***** Records for the exercise *****

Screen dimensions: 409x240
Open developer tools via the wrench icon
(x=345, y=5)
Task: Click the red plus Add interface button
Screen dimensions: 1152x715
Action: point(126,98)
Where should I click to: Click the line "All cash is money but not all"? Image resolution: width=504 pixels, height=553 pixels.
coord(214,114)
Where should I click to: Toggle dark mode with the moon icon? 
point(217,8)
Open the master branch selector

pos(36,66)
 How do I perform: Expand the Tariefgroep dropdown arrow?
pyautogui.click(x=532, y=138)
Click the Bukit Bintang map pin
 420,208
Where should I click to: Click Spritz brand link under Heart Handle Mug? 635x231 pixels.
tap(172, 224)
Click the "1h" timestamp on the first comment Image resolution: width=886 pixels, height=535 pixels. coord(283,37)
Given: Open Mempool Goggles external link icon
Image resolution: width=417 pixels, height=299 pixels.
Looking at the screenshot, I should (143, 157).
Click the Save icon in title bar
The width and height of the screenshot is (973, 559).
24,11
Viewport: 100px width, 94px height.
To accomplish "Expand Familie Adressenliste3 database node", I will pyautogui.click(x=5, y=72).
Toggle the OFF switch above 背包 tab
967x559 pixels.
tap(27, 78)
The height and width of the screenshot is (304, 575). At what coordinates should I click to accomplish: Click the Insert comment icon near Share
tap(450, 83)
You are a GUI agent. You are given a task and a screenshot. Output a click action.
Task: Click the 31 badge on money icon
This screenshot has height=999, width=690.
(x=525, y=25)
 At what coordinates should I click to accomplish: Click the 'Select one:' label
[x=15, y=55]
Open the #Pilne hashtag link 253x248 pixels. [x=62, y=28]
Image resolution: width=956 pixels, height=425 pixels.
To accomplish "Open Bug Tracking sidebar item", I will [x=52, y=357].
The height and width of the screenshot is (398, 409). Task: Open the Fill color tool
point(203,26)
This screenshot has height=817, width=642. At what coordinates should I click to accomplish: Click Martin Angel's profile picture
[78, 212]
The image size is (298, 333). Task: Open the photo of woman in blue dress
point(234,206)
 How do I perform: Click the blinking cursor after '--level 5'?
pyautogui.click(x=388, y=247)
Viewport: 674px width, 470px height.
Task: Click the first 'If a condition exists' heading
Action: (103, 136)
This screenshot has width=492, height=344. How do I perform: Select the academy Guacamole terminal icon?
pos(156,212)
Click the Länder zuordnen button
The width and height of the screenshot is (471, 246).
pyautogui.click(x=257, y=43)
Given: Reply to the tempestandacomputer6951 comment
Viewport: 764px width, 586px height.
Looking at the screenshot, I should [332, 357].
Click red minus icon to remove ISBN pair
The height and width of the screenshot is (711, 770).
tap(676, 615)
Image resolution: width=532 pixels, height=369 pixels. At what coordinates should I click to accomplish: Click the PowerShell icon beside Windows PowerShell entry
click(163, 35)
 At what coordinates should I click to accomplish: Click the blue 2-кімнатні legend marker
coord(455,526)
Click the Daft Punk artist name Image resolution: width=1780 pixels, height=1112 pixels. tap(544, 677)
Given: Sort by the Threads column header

*****

* Work required
Copy out the material word for word, from its very first line through the line holding "Action: point(126,98)", with that line included.

* Task answer
Screen dimensions: 409x240
Open developer tools via the wrench icon
(x=345, y=5)
Task: Click the red plus Add interface button
Screen dimensions: 1152x715
Action: point(126,98)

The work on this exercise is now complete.